Dienstag, 24. September 2013
Geschichtsträchtige Tessiner Volksabstimmung
Der
22. September 2013 müsste eigentlich in die Geschichte der Schweiz eingehen als
der Tag, an dem zum ersten Mal eine Volksabstimmung stattfand über etwas, was
es gar nicht gibt. Die ominöse Burka nämlich, über welche die Tessinerinnen und
Tessiner an diesem Tag abgestimmt haben und die gemäss einer Mehrheit von 65,4
Prozent der Bevölkerung zukünftig im öffentlichen Raum nicht mehr getragen
werden darf, wurde in Tat und Wahrheit auf dem Gebiet des gesamten Kantons noch
gar nie gesichtet – ausser bei einer Frau, welche für die besagte
Volksinitiative Unterschriften gesammelt und sich zu diesem Zweck als
Burkaträgerin verkleidet hatte.

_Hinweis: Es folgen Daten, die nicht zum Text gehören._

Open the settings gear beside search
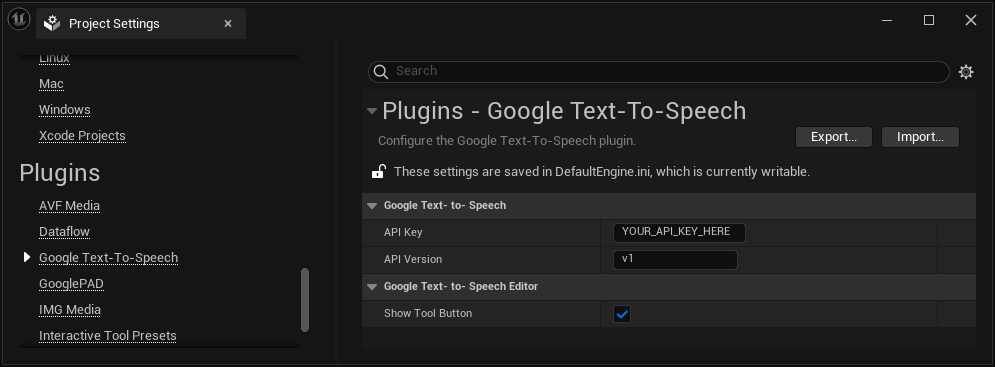Image resolution: width=995 pixels, height=367 pixels. (x=966, y=72)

Leben wir tatsächlich schon in einer so
vollkommenen Welt, dass uns die Probleme in der realen Wirklichkeit ausgegangen
sind und sich neue politische Themen nur noch in der Welt des Irrealen und der
Fiktionen finden lassen? Oder ist es so, dass sich mit Dingen, die man nicht
kennt, viel leichter Angst machen lässt als mit Dingen, die man kennt und die
einem daher auch vertraut sind? Dass dem tatsächlich so sein könnte, scheint
auf der Hand zu liegen, hat sich doch bei sämtlichen Abstimmungen der
vergangenen Jahre, bei denen es um das Zusammenleben zwischen Menschen
«einheimischer» und «ausländischer» Herkunft ging, bestätigt, dass der Grad der
«Fremdenfeindlichkeit» just in dem Masse zunimmt, als «einheimische» und
«ausländische» Menschen nicht etwa mehr, sondern,
ganz im Gegenteil, weniger Kontakt
zueinander haben. Drum, wer zukünftig Abstimmungen gewinnen und sich damit
politisch profilieren möchte, sucht am besten weitere, neue Themen in der Welt
des Irrealen und der Fiktion. Wie wäre es zum Beispiel mit einer
Volksinitiative zur Einführung einer Abschussgenehmigung für allfällig im
Oberwallis oder im Berner Oberland auftauchende Dinosaurier? Oder mit der
Einführung einer unbefristeten und bedingungslosen Verweigerung des schweizerischen
Bürgerrechts für Einwanderer aus ausserirdischen Galaxien? Oder mit einem neuen
Bundesgesetz über Sicherheitsmassnahmen bei einer Tsunami-Katastrophe?